Illustration montrant un tigre à dents de sabre à la chasse.

Illustration montrant un tigre à dents de sabre à la chasse.

Photo : iStock / Daniel Eskridge

Radio-Canada

La mise au jour en Alberta du fragment d’un os provenant d’une des larges pattes antérieures du Smilodon fatalis montre que l’aire de répartition du redoutable félin préhistorique a bel et bien dépassé la frontière canadienne.

De nos jours, le Canada sauvage ne compte qu’un grand félin, le cougar.

Les travaux d’Ashley Reynolds et de ses collègues du Musée royal de l’Ontario et de l’Université de Toronto établissent pour la première fois que le tigre à dents de sabre a vécu dans la région de Medicine Hat, en Alberta, durant l’ère glaciaire.

Ashley Reynolds montre la dent fossilisée.

Ashley Reynolds montre la dent fossilisée ainsi que d'autres restes de tigres à dents de sabre

Photo : Musée royal de l'Ontario

Cette découverte repousse l’aire de répartition du prédateur d’un millier de kilomètres plus au nord.

Savoir que l’aire du smilodon s’étendait si loin dans le nord, au Canada, nous en dit long sur les écosystèmes du Pléistocène et sur leur évolution.

Ashley Reynolds

Le fossile a été identifié lors d’un examen des collections conservées au Musée royal de l’Ontario. Il avait été mis au jour dans les années 1960 dans un escarpement le long de la rivière Saskatchewan Sud.

Une dent fossilisée de Smilodon fatalis dans une main.

La dent fossilisée de Smilodon fatalis retrouvée dans les années 1960 en Alberta.

Photo : Musée royal de l'Ontario/Danielle Dufault

À ce jour, aucun fossile de smilodon n’avait été découvert au nord du réservoir d’American Falls, en Idaho. Des fossiles ont également été découverts dans les fosses de bitume de la Californie et de l’Amérique du Sud.

C’est pourquoi les vestiges de ce prédateur aux dents caractéristiques trouvés au Canada sont si passionnants et si étonnants, observe David Evans, du MRO.

Le saviez-vous?

Le smilodon n'était pas le plus gros prédateur sur le sol américain durant le Pléistocène.

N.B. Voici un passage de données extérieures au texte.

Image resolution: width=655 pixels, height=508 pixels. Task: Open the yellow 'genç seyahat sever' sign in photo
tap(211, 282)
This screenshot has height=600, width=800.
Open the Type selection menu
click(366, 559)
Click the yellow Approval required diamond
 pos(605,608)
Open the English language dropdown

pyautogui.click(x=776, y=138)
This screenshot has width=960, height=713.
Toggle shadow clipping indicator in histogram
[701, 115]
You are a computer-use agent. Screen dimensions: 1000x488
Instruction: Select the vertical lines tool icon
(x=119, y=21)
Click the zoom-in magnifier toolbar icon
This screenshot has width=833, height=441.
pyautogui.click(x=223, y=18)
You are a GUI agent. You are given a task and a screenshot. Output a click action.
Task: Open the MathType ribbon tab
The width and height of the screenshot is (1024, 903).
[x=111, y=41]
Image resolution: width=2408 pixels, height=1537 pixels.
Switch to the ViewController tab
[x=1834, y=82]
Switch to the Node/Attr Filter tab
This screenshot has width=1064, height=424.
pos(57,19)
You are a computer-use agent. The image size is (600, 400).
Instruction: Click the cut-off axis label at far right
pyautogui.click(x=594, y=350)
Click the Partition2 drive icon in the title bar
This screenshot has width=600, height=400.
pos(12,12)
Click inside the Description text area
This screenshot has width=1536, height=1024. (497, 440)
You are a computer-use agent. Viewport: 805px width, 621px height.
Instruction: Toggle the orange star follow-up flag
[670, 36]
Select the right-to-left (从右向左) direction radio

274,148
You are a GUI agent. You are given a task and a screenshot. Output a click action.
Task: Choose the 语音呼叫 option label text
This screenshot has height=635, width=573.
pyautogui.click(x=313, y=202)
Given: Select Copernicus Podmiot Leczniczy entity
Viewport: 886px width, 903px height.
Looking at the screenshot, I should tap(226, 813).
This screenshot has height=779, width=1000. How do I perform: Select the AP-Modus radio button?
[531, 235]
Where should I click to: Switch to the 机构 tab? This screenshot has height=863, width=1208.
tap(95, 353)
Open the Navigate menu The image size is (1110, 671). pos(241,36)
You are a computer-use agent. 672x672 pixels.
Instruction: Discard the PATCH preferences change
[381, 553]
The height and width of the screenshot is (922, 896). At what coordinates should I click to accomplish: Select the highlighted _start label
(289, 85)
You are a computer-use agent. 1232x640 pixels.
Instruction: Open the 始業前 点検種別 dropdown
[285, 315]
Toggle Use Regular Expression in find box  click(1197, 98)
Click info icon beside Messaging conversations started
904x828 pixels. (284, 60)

Il était contemporain des lions d'Amérique et de l'ours à face courte.

Des lions aussi

Les restes d’un spécimen de lion d’Amérique (Panthera atrox) et d’un lion des cavernes (Panthera spelaea) ont également été identifiés.

Ces quelques os révèlent qu’au moins trois espèces de grands félins vivaient dans l’Ouest canadien durant l’ère glaciaire.

Kevin Seymour, Musée royal de l’Ontario

Ceux du lion des cavernes sont les plus au sud recensés à ce jour. Les autres fossiles nord-américains ont été exhumés en Alaska et au Yukon.

« La présence possible de P. atrox et P. spelaea laisse à penser que la biogéographie des panthérinés du Pléistocène tardif en Amérique du Nord pourrait être plus complexe que ce qui était présumé auparavant, particulièrement durant les périodes interglaciaires relativement chaudes », expliquent les auteurs de ces travaux publiés dans le Canadian Journal of Earth Sciences (Nouvelle fenêtre) (en anglais).

La disparition des grands félidés en Amérique du Nord coïncide avec celle de leurs proies, il y a environ 11 000 ans.

Les félins de l’époque avaient un menu varié qui comprenait les grands herbivores partageant le même territoire, notamment des chameaux, des chevaux, des paresseux marcheurs géants et de jeunes mammouths ou mastodontes.

De nos jours, le cougar s’attaque surtout aux chevreuils.